“Premiere” high schools are the worst. They force their students to work, work, work all for the name of the school. They even run away from helping their students since they don’t want to acknowledge the fact that they are killing thousands of young minds… I won’t kill myself in spite of my school because it’s pointless. Admins will attend your funeral and then go back to doing their same old bullshit, not giving a fuck about their school’s students.
I just want to graduate from this stupid high school but I know that it’s pointless because all the other colleges are going to be hard. Why am I not resilient? I just want to cry and run away from the rest of the world. I want to lock myself in my bedroom. I know climate change and capitalism are going to kill us all and all our efforts to help make a better future for ourselves and other organisms are just going to be futile because we do not have the power and money the rich and greedy have. I want to run away to a paradise, where I can be happy and content. I kinda wish I could just become a “vegetable” right now because I don’t want to work in a future that has no hope.
I know that there is some good left in the world, but I’m gonna admit that it’s not enough to stop the world from turning into shithole in the next few years? decades?
I have workaholic friends and I guess I’m kind of a workaholic too. Some of them choose to be workaholics due to my school driving them to do so — “Always aim for excellence.” Me? I didn’t choose to be one, but the school, throwing 5 papers a week as a requirement, forced me to be one. I just wanna lock myself in my room, play games, and sleep for the rest of my life. I’ll get bored, but it’s the only thing I know now. I can’t even make myself work for an hour straight. All my papers this year were submitted late. Late. I wish the teachers in my school had lower standards, especially for those with mental health problems (i.e., all of us).

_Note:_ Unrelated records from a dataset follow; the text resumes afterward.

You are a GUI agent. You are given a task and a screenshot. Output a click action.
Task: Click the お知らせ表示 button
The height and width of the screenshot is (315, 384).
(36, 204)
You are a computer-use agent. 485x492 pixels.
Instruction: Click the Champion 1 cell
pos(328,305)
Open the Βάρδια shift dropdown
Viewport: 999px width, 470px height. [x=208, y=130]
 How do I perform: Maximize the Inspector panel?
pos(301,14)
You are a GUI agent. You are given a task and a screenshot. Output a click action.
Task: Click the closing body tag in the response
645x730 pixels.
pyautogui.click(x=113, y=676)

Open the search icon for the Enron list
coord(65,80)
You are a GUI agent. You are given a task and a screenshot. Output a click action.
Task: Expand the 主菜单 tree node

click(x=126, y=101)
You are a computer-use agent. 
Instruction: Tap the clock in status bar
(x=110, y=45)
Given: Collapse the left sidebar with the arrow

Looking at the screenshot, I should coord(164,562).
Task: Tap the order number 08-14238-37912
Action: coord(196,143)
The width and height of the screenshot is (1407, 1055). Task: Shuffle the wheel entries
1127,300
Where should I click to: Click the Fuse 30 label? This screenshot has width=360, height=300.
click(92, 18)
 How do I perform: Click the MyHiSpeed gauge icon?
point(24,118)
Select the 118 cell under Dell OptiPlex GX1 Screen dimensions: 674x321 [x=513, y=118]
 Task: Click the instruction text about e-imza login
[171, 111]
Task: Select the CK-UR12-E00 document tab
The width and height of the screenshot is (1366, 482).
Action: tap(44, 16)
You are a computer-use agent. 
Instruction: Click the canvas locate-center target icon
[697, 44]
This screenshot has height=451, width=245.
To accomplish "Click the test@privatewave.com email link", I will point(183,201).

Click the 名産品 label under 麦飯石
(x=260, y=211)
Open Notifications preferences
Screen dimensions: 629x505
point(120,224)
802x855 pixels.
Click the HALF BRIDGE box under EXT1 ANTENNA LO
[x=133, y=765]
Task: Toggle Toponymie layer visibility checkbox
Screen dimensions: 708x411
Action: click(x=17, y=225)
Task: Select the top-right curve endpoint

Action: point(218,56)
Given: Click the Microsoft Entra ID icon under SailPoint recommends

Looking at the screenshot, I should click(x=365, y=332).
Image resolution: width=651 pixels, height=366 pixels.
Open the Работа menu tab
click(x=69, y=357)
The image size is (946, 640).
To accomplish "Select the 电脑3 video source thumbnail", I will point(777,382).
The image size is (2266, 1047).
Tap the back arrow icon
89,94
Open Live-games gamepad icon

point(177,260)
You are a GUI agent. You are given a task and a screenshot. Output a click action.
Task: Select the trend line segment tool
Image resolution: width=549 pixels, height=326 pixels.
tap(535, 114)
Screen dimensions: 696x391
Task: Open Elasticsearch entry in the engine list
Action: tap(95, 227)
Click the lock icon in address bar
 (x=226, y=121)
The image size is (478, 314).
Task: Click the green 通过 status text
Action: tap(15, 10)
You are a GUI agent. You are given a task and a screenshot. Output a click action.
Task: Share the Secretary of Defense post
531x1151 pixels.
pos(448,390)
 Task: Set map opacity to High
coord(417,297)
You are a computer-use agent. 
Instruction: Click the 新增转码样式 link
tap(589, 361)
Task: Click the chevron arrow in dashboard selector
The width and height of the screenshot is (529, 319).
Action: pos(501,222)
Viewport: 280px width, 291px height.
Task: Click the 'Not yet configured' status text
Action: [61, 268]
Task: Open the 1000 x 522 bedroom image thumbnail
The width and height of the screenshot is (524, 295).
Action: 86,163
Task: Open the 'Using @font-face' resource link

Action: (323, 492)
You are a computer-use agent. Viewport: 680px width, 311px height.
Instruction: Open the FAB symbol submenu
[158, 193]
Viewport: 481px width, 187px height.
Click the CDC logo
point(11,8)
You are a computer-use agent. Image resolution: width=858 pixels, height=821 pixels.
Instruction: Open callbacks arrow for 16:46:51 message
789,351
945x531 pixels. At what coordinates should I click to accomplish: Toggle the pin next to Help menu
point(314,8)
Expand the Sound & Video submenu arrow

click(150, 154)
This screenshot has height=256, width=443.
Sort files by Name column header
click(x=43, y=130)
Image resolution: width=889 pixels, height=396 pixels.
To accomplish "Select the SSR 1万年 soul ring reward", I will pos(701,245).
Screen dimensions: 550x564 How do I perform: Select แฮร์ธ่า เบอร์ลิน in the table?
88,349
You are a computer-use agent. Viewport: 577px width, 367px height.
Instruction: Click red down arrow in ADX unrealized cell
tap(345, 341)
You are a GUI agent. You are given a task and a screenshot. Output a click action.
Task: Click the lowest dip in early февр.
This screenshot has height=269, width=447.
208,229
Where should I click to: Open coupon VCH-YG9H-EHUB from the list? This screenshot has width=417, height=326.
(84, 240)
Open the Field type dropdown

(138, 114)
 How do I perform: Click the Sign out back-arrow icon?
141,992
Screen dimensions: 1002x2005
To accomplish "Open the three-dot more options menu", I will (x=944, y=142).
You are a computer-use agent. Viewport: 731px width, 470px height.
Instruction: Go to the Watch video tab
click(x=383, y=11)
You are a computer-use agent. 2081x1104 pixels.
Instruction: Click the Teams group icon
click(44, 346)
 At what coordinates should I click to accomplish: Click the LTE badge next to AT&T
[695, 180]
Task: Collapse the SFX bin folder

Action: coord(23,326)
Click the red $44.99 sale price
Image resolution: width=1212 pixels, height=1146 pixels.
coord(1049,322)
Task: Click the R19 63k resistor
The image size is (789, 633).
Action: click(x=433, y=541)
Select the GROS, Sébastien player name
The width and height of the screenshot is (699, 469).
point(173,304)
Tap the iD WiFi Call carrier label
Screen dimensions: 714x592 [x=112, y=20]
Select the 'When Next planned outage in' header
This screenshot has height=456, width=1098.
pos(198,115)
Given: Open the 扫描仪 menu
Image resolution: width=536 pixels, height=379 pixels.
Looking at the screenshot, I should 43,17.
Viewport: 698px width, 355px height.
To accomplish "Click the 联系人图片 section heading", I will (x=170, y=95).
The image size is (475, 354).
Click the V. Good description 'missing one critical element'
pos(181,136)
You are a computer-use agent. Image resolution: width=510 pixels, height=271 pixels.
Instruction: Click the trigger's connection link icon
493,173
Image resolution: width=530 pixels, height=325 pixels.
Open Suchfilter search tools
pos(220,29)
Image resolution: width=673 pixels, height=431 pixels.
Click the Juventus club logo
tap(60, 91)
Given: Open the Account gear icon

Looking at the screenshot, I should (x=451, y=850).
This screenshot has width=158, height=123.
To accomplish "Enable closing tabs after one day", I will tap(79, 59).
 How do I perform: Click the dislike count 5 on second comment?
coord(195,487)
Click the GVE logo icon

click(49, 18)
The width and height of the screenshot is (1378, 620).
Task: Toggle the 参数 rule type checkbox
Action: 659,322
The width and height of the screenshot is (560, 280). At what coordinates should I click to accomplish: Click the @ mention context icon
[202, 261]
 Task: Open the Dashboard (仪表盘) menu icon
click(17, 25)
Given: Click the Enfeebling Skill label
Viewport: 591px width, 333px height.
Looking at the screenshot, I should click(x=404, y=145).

I wanna withdraw, withdraw, withdraw and stay forever in my room. I could kill myself but my dumbass will and always will fail to do so and then my parents will find out again and scream and yell at me. I could break up with my boyfriend and ghost all of my friends so that there would be less people to stop me from isolating myself. But…
But?
I don’t know what’s stopping me.
I’m so lost.
I wish the world would end and all of our miseries would end once and for all.